The request
Reproduce the lines below verbatim, omitting the pictures from your answer.
● ● ●
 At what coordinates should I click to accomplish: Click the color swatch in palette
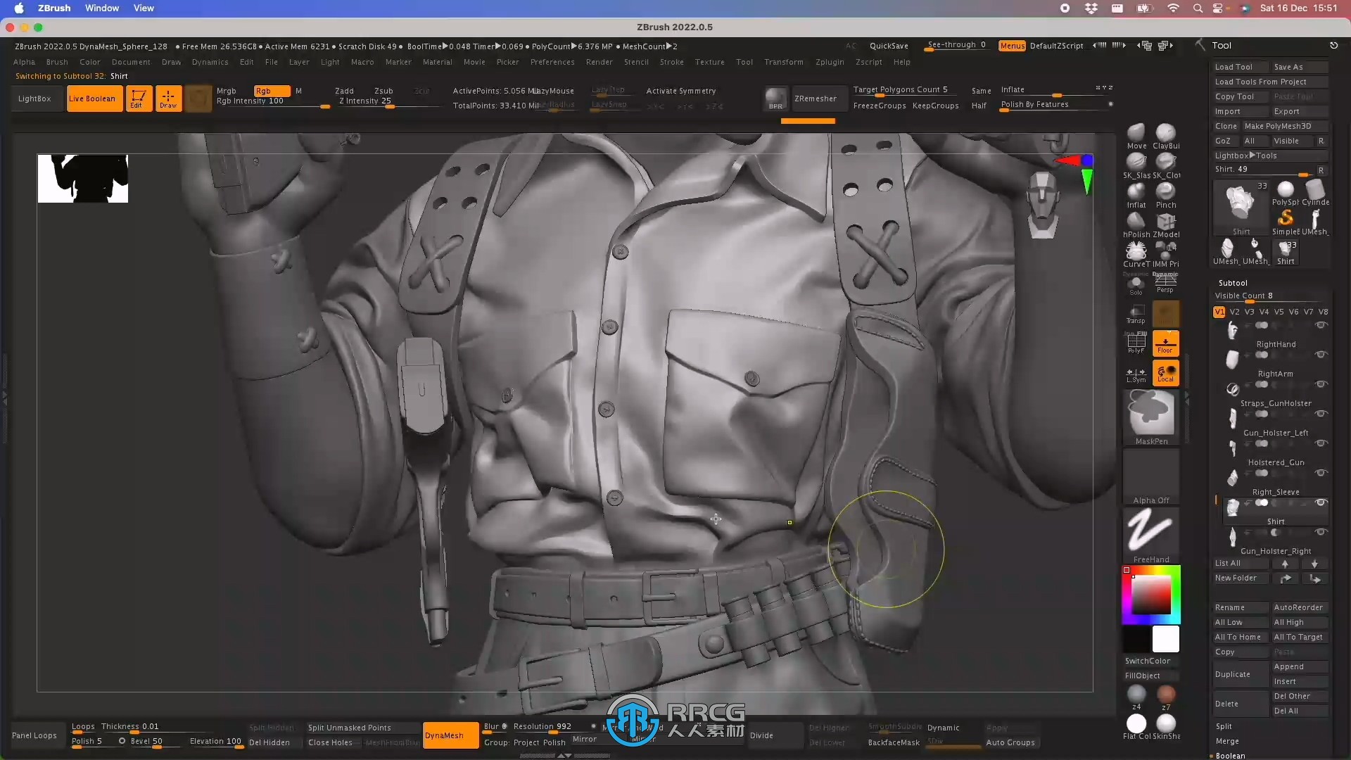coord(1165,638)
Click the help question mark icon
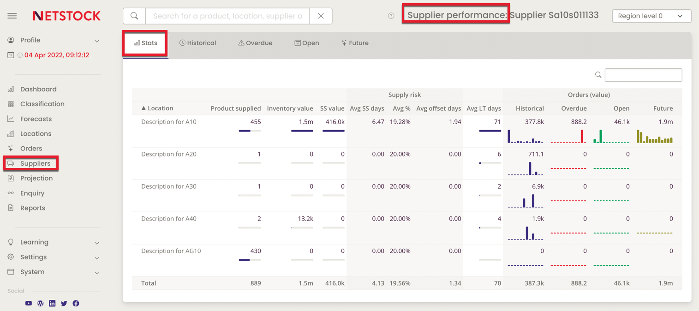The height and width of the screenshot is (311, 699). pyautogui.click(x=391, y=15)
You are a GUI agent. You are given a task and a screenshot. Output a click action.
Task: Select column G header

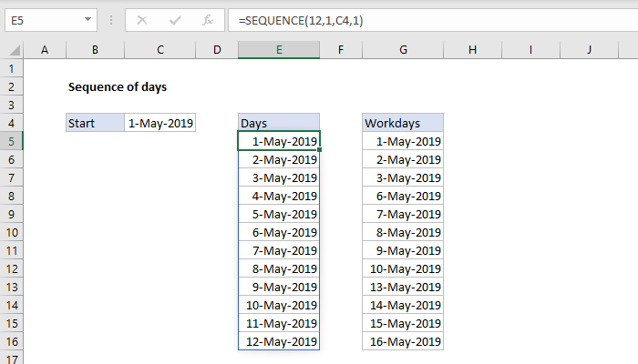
● ● ●
Result of the exercise
 At what coordinates should I click to accomplish: Click the color swatch in palette
coord(1165,638)
Click the help question mark icon
The height and width of the screenshot is (311, 699). pyautogui.click(x=391, y=15)
You are a GUI agent. You are given a task and a screenshot. Output a click action.
Task: Select column G header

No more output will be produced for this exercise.